-- Task item --
When you reach the line that contains "涉台新闻 (369, 338)" in the data below, start reproducing lines exactly, and stop after the line that contains "Informasi Berita Terkini 2025 (889, 150)".

[Dataset entries]
------------------------------------------------

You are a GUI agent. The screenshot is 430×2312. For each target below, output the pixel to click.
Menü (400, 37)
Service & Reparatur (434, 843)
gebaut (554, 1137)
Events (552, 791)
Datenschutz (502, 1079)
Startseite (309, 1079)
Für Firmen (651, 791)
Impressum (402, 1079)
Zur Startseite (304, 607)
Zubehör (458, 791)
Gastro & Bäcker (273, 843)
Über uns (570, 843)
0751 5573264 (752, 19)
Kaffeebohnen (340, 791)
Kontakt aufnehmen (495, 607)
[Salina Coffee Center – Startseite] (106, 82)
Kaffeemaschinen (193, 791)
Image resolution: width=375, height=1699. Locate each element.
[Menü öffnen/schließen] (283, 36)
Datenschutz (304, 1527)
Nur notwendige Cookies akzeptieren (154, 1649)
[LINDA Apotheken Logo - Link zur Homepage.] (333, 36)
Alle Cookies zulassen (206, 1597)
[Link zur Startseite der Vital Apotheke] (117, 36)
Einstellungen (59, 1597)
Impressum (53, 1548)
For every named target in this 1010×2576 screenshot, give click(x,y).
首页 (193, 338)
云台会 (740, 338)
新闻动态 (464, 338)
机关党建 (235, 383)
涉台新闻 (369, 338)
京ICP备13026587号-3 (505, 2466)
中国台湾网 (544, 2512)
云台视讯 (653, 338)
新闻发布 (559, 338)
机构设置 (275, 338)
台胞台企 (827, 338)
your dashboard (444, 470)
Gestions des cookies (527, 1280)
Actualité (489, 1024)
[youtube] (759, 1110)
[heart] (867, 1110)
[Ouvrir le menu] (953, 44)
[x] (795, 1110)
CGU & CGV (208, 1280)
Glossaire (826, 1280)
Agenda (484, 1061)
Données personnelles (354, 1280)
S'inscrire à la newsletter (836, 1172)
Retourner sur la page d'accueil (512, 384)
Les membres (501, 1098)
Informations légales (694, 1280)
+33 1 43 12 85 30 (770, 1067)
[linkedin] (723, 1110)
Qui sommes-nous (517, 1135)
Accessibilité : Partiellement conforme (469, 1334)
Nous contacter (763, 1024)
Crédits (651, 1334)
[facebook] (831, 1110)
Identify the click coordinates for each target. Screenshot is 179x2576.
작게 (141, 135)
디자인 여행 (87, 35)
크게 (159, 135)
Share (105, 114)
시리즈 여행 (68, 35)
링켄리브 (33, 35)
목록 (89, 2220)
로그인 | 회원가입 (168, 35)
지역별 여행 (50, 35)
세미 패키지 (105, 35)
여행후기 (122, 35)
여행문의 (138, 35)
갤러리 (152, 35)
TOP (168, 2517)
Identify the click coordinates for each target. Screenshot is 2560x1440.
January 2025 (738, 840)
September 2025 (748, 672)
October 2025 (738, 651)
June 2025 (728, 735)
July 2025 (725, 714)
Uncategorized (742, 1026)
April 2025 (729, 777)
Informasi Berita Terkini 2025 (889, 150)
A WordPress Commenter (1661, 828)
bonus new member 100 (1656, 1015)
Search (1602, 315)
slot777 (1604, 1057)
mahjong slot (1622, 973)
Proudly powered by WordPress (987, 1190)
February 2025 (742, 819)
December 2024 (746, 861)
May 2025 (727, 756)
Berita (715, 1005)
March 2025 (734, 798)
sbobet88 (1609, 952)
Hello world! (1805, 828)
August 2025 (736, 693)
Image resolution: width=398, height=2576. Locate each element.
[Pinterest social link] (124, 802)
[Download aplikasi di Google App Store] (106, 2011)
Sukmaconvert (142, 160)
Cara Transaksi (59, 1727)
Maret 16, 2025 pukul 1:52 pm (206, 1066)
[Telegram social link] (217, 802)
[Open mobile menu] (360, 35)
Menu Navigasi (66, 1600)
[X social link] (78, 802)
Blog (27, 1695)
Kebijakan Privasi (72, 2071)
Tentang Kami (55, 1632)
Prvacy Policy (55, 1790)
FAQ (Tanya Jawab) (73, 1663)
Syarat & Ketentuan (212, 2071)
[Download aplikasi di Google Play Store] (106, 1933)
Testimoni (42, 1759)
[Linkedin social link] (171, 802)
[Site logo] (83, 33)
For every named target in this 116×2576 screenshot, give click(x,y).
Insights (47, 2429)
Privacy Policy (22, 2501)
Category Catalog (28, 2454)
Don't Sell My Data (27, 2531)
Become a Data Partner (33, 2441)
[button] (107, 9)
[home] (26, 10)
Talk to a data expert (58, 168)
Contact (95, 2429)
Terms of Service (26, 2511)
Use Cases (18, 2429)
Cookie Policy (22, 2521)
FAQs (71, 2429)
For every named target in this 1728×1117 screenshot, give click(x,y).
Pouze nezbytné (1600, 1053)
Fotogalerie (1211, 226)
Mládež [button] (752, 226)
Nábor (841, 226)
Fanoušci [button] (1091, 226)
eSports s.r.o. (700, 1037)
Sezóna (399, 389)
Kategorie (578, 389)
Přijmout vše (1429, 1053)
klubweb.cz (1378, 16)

------------------------------------------------

-- The answer --
涉台新闻 (369, 338)
京ICP备13026587号-3 (505, 2466)
中国台湾网 (544, 2512)
云台视讯 (653, 338)
新闻发布 (559, 338)
机构设置 (275, 338)
台胞台企 (827, 338)
your dashboard (444, 470)
Gestions des cookies (527, 1280)
Actualité (489, 1024)
[youtube] (759, 1110)
[heart] (867, 1110)
[Ouvrir le menu] (953, 44)
[x] (795, 1110)
CGU & CGV (208, 1280)
Glossaire (826, 1280)
Agenda (484, 1061)
Données personnelles (354, 1280)
S'inscrire à la newsletter (836, 1172)
Retourner sur la page d'accueil (512, 384)
Les membres (501, 1098)
Informations légales (694, 1280)
+33 1 43 12 85 30 (770, 1067)
[linkedin] (723, 1110)
Qui sommes-nous (517, 1135)
Accessibilité : Partiellement conforme (469, 1334)
Nous contacter (763, 1024)
Crédits (651, 1334)
[facebook] (831, 1110)
Identify the click coordinates for each target. Screenshot is 179x2576.
작게 (141, 135)
디자인 여행 (87, 35)
크게 (159, 135)
Share (105, 114)
시리즈 여행 (68, 35)
링켄리브 (33, 35)
목록 (89, 2220)
로그인 | 회원가입 (168, 35)
지역별 여행 (50, 35)
세미 패키지 (105, 35)
여행후기 (122, 35)
여행문의 (138, 35)
갤러리 (152, 35)
TOP (168, 2517)
Identify the click coordinates for each target. Screenshot is 2560x1440.
January 2025 (738, 840)
September 2025 (748, 672)
October 2025 (738, 651)
June 2025 (728, 735)
July 2025 (725, 714)
Uncategorized (742, 1026)
April 2025 (729, 777)
Informasi Berita Terkini 2025 (889, 150)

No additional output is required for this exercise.